> **EXERCISE PROMPT**: Return every line of the data below that contains the string "Ministeriö".

> **RECORD EXCERPTS**:

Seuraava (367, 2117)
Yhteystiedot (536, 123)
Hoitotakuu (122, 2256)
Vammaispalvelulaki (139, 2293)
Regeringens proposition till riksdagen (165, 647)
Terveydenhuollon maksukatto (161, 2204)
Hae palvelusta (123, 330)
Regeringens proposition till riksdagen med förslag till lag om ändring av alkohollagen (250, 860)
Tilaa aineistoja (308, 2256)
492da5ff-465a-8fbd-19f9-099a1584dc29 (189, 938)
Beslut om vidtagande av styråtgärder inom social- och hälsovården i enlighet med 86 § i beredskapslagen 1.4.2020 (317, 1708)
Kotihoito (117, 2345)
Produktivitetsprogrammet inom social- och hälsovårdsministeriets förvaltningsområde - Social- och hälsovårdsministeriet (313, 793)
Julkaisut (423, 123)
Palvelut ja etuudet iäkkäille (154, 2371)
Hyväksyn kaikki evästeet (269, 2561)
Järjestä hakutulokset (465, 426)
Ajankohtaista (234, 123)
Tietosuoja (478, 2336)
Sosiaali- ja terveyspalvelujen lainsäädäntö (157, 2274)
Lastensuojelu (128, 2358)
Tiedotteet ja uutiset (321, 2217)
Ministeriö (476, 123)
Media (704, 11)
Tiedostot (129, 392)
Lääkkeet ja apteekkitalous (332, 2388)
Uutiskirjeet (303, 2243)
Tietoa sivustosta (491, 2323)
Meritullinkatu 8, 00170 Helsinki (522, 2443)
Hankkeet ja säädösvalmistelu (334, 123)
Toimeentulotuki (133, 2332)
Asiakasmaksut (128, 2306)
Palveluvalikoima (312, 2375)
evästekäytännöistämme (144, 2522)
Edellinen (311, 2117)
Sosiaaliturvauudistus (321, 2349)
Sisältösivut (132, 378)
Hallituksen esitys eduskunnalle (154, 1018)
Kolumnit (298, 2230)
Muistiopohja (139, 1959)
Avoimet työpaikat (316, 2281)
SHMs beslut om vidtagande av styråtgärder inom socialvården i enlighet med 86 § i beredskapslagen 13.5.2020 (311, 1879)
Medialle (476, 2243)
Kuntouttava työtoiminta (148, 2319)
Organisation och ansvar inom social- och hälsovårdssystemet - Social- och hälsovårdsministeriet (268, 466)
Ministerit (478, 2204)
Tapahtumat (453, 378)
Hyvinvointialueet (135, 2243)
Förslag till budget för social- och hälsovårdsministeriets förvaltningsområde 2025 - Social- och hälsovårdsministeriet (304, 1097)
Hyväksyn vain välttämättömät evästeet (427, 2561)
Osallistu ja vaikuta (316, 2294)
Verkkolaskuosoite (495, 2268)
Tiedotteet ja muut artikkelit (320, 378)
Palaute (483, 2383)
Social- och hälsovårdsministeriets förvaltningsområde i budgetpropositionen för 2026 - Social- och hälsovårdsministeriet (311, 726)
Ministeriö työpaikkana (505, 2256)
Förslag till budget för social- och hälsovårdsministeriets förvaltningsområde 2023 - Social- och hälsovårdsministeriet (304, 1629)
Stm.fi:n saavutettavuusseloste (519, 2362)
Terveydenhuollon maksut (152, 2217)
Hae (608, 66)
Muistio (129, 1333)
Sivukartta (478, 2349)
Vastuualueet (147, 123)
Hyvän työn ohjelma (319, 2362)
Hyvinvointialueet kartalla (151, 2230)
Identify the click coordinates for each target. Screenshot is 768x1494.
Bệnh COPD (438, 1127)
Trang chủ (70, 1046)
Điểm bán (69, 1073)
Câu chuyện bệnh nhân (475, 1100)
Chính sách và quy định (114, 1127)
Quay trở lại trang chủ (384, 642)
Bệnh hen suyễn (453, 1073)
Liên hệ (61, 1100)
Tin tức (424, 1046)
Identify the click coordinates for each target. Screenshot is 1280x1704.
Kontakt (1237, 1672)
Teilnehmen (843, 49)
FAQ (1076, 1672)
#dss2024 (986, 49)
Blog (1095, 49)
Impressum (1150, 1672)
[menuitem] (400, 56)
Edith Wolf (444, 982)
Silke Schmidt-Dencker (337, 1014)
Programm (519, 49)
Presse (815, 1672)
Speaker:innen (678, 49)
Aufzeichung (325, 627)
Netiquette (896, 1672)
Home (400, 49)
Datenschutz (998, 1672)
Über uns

> **RESPONSE**:
Ministeriö (476, 123)
Ministeriö työpaikkana (505, 2256)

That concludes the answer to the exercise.